ASSIGNMENT
Go through the data below and copy each line where the word "About" occurs.
____________
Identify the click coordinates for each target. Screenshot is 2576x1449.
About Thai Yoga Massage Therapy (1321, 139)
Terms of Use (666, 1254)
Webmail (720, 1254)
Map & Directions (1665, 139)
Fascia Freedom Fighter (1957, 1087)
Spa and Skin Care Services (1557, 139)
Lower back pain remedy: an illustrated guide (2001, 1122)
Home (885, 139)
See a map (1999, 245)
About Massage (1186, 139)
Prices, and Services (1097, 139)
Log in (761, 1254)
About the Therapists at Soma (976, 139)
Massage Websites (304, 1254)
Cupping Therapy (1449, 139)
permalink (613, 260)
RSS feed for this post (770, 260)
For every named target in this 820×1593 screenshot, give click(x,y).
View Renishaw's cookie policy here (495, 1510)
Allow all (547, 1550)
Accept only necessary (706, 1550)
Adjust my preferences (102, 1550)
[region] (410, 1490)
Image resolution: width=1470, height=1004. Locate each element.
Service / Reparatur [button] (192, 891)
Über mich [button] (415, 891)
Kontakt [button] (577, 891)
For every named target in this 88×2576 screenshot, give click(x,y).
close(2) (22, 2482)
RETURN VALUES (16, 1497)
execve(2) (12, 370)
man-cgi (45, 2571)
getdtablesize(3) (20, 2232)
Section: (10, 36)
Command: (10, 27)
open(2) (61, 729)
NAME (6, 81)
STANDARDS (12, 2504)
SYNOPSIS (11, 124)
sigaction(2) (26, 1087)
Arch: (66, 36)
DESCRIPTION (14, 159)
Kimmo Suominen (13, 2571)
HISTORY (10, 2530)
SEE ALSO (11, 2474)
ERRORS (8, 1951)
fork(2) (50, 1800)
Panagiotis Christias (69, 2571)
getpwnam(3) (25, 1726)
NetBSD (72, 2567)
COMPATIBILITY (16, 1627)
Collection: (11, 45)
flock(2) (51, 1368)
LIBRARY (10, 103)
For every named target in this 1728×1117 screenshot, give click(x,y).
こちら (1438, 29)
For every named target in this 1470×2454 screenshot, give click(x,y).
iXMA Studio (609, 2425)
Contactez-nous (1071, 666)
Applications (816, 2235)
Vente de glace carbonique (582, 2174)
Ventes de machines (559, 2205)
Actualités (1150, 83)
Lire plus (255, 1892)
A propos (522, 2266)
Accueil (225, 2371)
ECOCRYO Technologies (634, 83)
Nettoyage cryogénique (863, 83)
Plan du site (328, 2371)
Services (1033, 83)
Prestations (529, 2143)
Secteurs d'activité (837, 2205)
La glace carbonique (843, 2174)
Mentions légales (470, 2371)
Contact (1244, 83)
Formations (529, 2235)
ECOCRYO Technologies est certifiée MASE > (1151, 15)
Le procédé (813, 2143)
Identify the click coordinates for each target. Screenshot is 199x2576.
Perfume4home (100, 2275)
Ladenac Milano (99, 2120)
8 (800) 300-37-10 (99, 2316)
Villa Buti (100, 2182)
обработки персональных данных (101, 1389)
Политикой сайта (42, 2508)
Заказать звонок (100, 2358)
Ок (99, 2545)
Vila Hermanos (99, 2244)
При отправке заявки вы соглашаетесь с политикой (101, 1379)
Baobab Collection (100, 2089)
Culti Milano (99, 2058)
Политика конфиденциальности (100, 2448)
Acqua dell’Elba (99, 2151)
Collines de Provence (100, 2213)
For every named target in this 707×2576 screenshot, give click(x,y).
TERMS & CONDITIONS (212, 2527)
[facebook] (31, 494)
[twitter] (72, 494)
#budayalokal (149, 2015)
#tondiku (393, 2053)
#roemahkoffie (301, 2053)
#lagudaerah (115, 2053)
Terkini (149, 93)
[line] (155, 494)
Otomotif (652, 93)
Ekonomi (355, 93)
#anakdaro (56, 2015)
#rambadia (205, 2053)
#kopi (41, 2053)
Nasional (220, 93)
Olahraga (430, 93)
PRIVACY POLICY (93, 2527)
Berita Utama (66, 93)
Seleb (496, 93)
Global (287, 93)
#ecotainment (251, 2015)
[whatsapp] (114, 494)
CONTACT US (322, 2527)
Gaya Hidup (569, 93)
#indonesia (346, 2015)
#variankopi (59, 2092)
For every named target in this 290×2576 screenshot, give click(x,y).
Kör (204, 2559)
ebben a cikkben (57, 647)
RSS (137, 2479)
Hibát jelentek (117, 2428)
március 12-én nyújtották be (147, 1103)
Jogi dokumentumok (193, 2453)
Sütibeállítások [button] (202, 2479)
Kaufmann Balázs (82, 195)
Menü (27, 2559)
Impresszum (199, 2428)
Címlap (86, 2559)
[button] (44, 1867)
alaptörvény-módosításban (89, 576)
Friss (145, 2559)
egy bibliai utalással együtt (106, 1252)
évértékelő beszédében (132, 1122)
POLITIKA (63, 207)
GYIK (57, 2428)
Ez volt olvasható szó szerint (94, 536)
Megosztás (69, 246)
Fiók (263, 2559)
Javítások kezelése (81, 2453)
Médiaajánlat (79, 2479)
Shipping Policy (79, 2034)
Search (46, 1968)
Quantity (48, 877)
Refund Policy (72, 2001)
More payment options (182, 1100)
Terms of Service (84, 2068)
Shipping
____________
SOLUTION FOR THIS EXERCISE
About Thai Yoga Massage Therapy (1321, 139)
About Massage (1186, 139)
About the Therapists at Soma (976, 139)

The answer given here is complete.